The model's core property: no party can drain the treasury, halt the chain, or change the rules without a coordinated, public, auditable process. Drainage requires multisig signers; chain halt requires the emergency multisig; rule changes require validators choosing to run the new code.

15.2 The PIP Process

PIPs are governed by PIP-0001, the founding document that ratifies the PIP system itself. The process at a high level:

PIP lifecycle:

  1. Draft        Author writes a markdown document (problem, design,
                  rationale, security considerations).
                  Creates a PR against zarah-s/pips.

  2. Discussion   Open discussion on the PR, in forums, etc.
                  Author iterates.

  3. Review       PIP receives review from core devs, validators, the
                  security team. Concerns are addressed in discussion.

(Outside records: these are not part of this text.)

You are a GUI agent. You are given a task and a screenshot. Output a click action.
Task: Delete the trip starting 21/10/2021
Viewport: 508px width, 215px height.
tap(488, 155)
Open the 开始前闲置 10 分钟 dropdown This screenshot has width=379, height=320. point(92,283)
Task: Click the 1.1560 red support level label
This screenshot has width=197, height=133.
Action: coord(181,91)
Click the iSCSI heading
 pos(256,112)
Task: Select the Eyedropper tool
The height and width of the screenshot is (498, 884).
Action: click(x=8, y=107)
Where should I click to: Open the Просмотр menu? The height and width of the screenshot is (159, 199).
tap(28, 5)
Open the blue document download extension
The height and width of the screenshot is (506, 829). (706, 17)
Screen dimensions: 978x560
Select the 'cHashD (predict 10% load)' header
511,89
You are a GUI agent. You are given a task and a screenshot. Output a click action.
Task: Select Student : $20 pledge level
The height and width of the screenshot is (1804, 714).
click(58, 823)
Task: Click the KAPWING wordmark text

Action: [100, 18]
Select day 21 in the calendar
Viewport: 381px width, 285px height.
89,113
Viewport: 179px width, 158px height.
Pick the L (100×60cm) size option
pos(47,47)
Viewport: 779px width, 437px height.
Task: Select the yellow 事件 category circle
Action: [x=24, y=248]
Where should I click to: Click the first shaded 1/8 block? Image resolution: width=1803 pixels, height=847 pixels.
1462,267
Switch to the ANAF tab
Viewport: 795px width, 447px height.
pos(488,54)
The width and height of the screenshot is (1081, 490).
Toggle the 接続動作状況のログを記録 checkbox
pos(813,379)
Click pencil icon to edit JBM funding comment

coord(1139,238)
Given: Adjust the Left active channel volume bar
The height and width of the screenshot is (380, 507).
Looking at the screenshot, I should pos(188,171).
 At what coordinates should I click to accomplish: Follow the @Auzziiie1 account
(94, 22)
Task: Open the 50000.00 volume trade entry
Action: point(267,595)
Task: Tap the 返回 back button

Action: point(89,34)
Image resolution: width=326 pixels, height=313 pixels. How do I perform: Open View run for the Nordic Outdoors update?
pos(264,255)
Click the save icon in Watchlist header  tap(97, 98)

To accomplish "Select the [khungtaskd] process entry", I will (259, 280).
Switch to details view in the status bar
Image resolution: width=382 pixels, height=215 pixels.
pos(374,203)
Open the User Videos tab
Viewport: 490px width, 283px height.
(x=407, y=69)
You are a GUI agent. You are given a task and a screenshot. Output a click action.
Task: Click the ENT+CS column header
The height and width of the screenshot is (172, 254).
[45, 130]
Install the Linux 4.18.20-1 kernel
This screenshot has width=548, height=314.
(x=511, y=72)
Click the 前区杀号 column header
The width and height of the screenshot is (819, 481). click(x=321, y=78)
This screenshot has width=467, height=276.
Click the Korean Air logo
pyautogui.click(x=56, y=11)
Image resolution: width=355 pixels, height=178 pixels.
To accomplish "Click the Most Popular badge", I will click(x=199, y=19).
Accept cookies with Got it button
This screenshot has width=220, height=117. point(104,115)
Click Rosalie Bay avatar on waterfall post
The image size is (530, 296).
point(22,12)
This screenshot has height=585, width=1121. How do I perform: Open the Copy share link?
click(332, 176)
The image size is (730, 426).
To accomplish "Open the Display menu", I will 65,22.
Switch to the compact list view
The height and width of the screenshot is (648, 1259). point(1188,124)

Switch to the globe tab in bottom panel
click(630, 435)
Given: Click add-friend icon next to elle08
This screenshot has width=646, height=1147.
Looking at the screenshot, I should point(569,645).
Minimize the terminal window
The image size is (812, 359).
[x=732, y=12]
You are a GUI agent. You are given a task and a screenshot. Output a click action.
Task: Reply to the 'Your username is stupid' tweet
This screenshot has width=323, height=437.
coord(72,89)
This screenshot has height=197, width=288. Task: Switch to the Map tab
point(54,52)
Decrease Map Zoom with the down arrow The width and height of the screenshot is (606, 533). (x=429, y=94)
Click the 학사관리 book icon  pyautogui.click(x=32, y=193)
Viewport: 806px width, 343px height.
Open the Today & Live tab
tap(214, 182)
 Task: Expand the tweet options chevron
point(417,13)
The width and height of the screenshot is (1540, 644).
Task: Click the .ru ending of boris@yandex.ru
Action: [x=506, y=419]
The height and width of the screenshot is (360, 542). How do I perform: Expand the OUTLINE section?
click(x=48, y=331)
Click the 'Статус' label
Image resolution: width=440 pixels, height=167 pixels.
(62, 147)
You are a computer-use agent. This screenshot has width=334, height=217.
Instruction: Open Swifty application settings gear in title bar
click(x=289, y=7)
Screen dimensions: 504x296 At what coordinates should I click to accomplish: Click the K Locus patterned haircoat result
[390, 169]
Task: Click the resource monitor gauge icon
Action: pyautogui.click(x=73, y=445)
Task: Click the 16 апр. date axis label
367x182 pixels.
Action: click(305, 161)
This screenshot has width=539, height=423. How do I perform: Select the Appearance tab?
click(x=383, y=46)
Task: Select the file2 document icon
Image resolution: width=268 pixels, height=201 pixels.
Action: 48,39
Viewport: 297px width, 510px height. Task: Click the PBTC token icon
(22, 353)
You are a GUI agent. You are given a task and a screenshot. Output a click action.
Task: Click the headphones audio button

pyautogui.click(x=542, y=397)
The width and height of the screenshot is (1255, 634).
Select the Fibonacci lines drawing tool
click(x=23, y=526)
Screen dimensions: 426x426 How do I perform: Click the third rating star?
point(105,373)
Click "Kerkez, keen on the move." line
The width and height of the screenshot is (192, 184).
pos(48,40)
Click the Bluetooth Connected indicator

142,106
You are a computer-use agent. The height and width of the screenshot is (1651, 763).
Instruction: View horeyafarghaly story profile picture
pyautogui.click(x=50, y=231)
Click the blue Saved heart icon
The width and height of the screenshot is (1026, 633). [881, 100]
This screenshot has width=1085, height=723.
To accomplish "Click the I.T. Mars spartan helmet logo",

  4. Acceptance   PIP is merged into the pips repo with a final number.
                  An acceptance signal does not change protocol behavior
                  by itself — it is documentation of rough consensus.

  5. Implementation The PIP is implemented in a code change (PR against
                  the relevant Pyde repo). The PIP # is referenced.

  6. Deployment   The new node version ships. Validators choose to run
                  the new version. Once a sufficient validator share
                  upgrades, the change takes effect on-chain.

There is no on-chain "yes/no" vote on the PIP itself. The closest thing to a vote is validators choosing to run the new code — a softer but genuine signal.

What gets a PIP

What a PIP looks like

A PIP includes (at minimum):

• Problem statement — what is being addressed and why.
• Specification — the exact design / wire format / behavior change.
• Rationale — why this design over alternatives.
• Security considerations — what could go wrong.
• Backwards compatibility — does this require a coordinated upgrade?
• Reference implementation link — code PR(s) that implement it.

PIP-0001 specifies the template in detail.

15.3 Voluntary Validator Upgrade

How a consensus rule change actually takes effect:

1. PIP is accepted; reference implementation merged into Pyde repo.
2. A new node release is cut, including the new behavior.
3. Validators choose whether to upgrade to the new release.
4. If enough validators upgrade simultaneously, the new behavior takes
   effect at the activation block (specified in the PIP).
5. Validators on the old release either continue producing the old rules
   (forking off if the change is incompatible) or stay in sync (if the
   change is opt-in or backward-compatible).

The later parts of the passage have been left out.